- _EXERCISE 1_
Name every geographic place mentioned in the passage about Washington beer history, each only once.

Bottled memories: Washington beer through the ages
Seattle’s beer culture has changed, but once upon a time, wild Rainiers roamed the hills and beer labels promised sex.
Drinking locally has a long tradition, though it has gone in and out of vogue. Washington was a major supplier of hops for beer and grapes for wine long before Prohibition, and during it, we avidly smuggled booze from Canada. One prominent bootlegger, featured in the new Ken Burns documentary Prohibition, which airs this month on KCTS, was a Seattle police officer, Roy Olmstead, whose side business was managing a gang of booze smugglers. They communicated via secret messages embedded in the scripts of a radio program for children, broadcast from a home in the Mount Baker neighborhood.
I grew up in Mount Baker and heard stories of Prohibition, though I don’t think I ever received any secret messages via KOMO’s kid-show host Captain Puget. But often you’d see a sleek old cruiser on Puget Sound and some boat buff would point out that it was likely built as a rumrunner, designed to zip around the sound’s dark channels.

- _EXERCISE 2_
Copy the lines of the listing below, starting with the line that contains "Task: Focus the 工件型号 text input field" and going on through the end of the listing. Leave the pictures out of your copy.

- _INFORMATION SUPPLIED_
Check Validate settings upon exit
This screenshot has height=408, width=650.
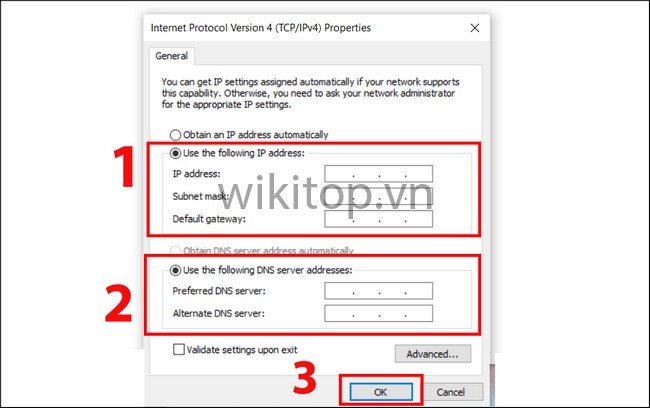pos(179,349)

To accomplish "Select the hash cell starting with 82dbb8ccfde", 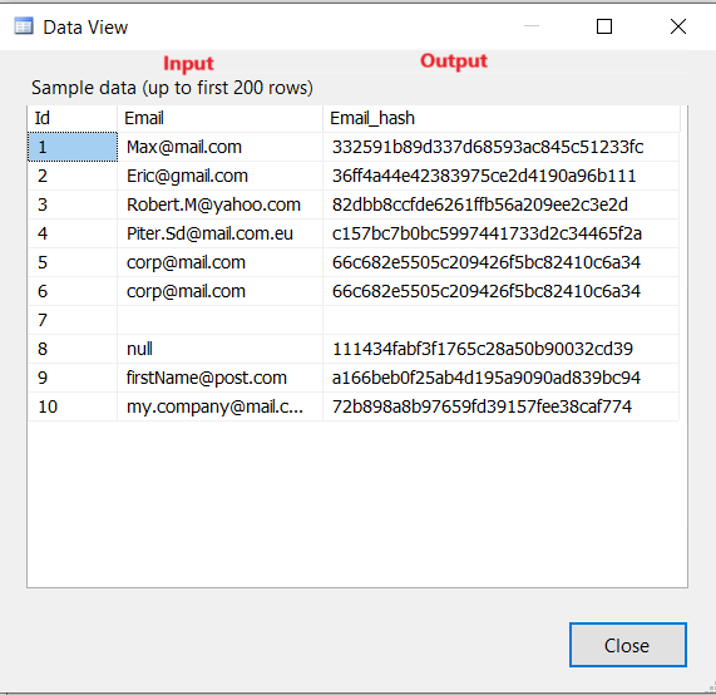I will [480, 205].
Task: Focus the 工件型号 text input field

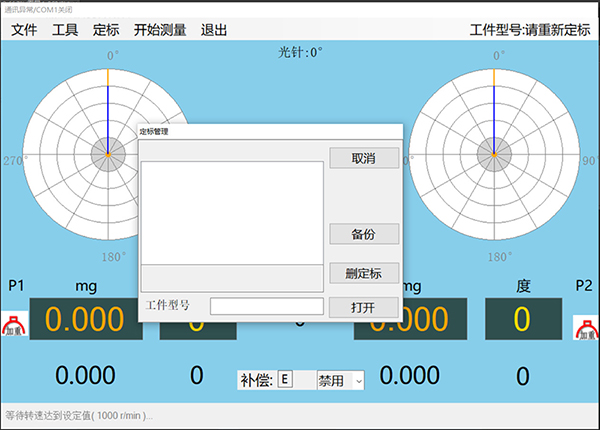Action: coord(266,307)
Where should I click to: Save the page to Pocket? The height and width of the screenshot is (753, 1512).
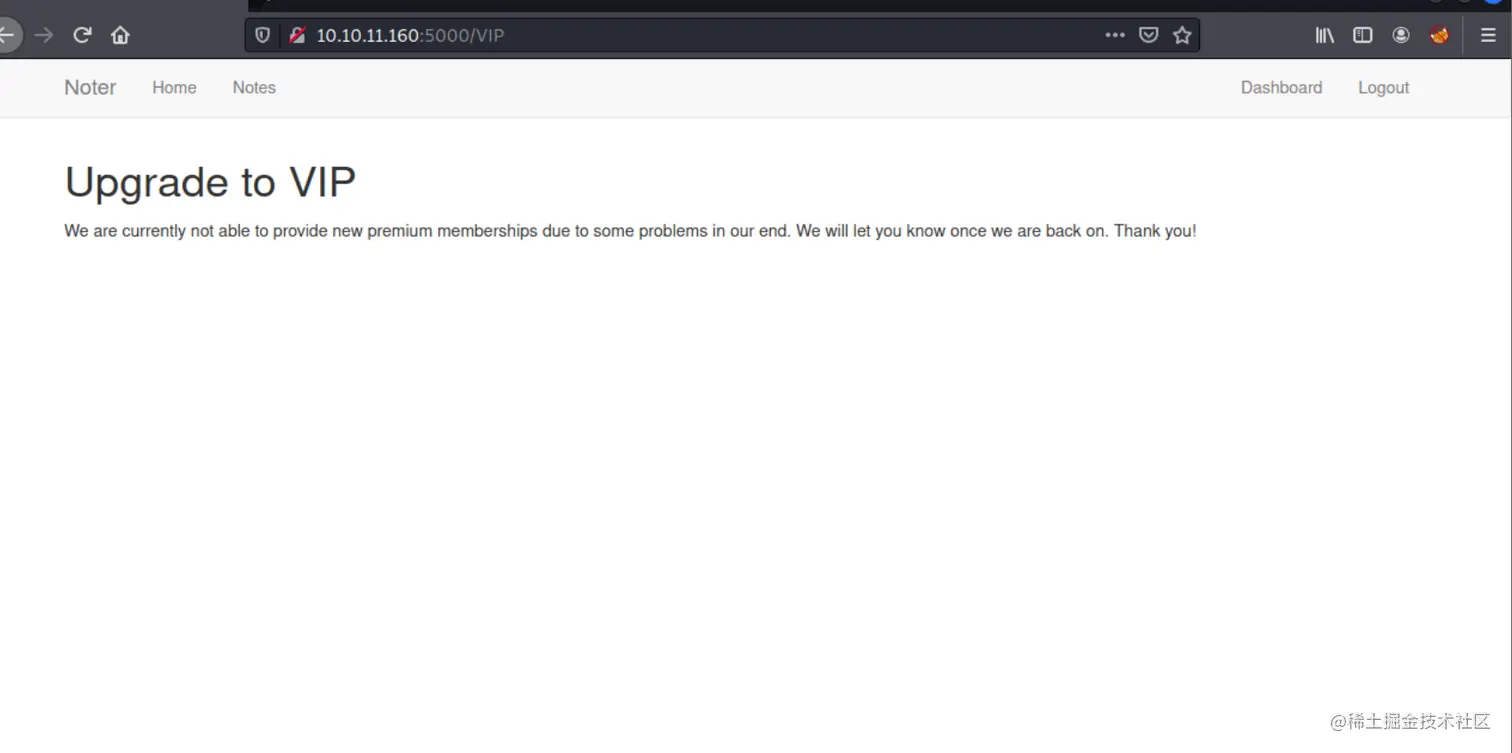1148,34
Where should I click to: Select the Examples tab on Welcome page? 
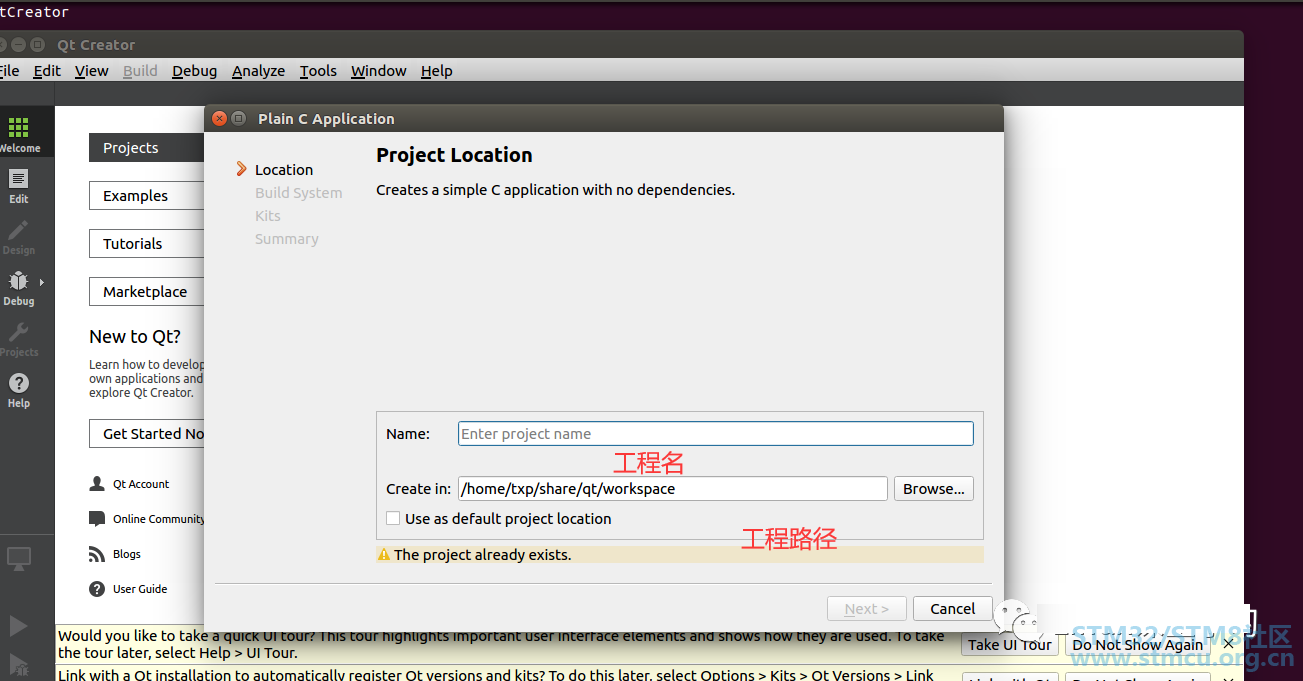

- _WRITTEN REPLY 1_
Seattle, Washington, Canada, Mount Baker, Puget Sound

- _WRITTEN REPLY 2_
Task: Focus the 工件型号 text input field

Action: coord(266,307)
Where should I click to: Save the page to Pocket? The height and width of the screenshot is (753, 1512).
1148,34
Where should I click to: Select the Examples tab on Welcome page? 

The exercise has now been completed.